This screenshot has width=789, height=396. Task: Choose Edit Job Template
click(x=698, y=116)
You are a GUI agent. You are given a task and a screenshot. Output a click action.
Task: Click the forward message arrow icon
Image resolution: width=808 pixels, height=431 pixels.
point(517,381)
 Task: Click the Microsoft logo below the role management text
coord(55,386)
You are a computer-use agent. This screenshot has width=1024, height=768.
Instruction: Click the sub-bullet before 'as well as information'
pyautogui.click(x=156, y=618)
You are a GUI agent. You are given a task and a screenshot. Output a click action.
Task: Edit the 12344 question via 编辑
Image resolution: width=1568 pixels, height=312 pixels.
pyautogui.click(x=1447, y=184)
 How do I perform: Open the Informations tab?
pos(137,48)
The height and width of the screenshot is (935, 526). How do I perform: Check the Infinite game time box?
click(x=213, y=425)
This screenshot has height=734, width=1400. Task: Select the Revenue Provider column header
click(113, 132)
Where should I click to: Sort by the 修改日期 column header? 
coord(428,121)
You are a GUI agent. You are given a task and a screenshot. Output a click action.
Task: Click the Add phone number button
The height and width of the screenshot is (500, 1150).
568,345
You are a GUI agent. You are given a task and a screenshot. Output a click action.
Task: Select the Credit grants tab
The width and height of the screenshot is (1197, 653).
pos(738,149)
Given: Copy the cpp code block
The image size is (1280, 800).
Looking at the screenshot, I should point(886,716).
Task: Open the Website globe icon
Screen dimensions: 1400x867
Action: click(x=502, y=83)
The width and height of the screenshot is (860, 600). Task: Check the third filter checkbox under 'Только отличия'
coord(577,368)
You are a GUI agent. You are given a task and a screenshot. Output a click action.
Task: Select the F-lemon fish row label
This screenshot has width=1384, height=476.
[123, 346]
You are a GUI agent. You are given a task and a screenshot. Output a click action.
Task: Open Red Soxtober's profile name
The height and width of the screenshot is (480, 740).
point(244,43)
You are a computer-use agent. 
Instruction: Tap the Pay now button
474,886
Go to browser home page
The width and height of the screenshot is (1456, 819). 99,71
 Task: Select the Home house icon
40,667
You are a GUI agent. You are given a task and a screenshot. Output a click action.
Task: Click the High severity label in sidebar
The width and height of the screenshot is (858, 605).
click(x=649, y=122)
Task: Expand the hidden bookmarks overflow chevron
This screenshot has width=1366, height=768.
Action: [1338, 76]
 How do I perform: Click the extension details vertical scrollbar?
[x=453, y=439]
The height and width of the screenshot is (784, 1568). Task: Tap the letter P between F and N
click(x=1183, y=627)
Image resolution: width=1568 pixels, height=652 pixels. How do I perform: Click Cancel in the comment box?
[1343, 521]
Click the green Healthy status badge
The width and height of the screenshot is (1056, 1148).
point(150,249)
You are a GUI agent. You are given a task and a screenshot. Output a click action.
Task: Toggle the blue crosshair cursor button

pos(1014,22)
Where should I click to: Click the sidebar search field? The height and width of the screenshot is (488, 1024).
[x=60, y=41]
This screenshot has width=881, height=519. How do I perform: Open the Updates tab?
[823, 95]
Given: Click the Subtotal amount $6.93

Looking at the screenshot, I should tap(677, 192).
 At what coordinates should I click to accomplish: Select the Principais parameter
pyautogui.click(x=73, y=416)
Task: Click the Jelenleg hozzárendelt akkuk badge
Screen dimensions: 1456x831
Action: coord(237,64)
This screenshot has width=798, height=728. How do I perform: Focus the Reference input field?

━━━━━━━━━━━━━━━━━━━━

Short task:
Rewrite all of the records, switching "GUI agent" to "screen agent" wherever it appears and leaving every other word the same.

Response to the exercise:
This screenshot has width=789, height=396. Task: Choose Edit Job Template
click(x=698, y=116)
You are a screen agent. You are given a task and a screenshot. Output a click action.
Task: Click the forward message arrow icon
Image resolution: width=808 pixels, height=431 pixels.
point(517,381)
 Task: Click the Microsoft logo below the role management text
coord(55,386)
You are a computer-use agent. This screenshot has width=1024, height=768.
Instruction: Click the sub-bullet before 'as well as information'
pyautogui.click(x=156, y=618)
You are a screen agent. You are given a task and a screenshot. Output a click action.
Task: Edit the 12344 question via 编辑
Image resolution: width=1568 pixels, height=312 pixels.
pyautogui.click(x=1447, y=184)
 How do I perform: Open the Informations tab?
pos(137,48)
The height and width of the screenshot is (935, 526). How do I perform: Check the Infinite game time box?
click(x=213, y=425)
This screenshot has height=734, width=1400. Task: Select the Revenue Provider column header
click(113, 132)
Where should I click to: Sort by the 修改日期 column header? 
coord(428,121)
You are a screen agent. You are given a task and a screenshot. Output a click action.
Task: Click the Add phone number button
The height and width of the screenshot is (500, 1150).
568,345
You are a screen agent. You are given a task and a screenshot. Output a click action.
Task: Select the Credit grants tab
The width and height of the screenshot is (1197, 653).
pos(738,149)
Given: Copy the cpp code block
The image size is (1280, 800).
Looking at the screenshot, I should point(886,716).
Task: Open the Website globe icon
Screen dimensions: 1400x867
Action: click(x=502, y=83)
The width and height of the screenshot is (860, 600). Task: Check the third filter checkbox under 'Только отличия'
coord(577,368)
You are a screen agent. You are given a task and a screenshot. Output a click action.
Task: Select the F-lemon fish row label
This screenshot has width=1384, height=476.
[123, 346]
You are a screen agent. You are given a task and a screenshot. Output a click action.
Task: Open Red Soxtober's profile name
The height and width of the screenshot is (480, 740).
point(244,43)
You are a computer-use agent. 
Instruction: Tap the Pay now button
474,886
Go to browser home page
The width and height of the screenshot is (1456, 819). 99,71
 Task: Select the Home house icon
40,667
You are a screen agent. You are given a task and a screenshot. Output a click action.
Task: Click the High severity label in sidebar
The width and height of the screenshot is (858, 605).
click(x=649, y=122)
Task: Expand the hidden bookmarks overflow chevron
This screenshot has width=1366, height=768.
Action: [1338, 76]
 How do I perform: Click the extension details vertical scrollbar?
[x=453, y=439]
The height and width of the screenshot is (784, 1568). Task: Tap the letter P between F and N
click(x=1183, y=627)
Image resolution: width=1568 pixels, height=652 pixels. How do I perform: Click Cancel in the comment box?
[1343, 521]
Click the green Healthy status badge
The width and height of the screenshot is (1056, 1148).
point(150,249)
You are a screen agent. You are given a task and a screenshot. Output a click action.
Task: Toggle the blue crosshair cursor button

pos(1014,22)
Where should I click to: Click the sidebar search field? The height and width of the screenshot is (488, 1024).
[x=60, y=41]
This screenshot has width=881, height=519. How do I perform: Open the Updates tab?
[823, 95]
Given: Click the Subtotal amount $6.93

Looking at the screenshot, I should tap(677, 192).
 At what coordinates should I click to accomplish: Select the Principais parameter
pyautogui.click(x=73, y=416)
Task: Click the Jelenleg hozzárendelt akkuk badge
Screen dimensions: 1456x831
Action: coord(237,64)
This screenshot has width=798, height=728. How do I perform: Focus the Reference input field?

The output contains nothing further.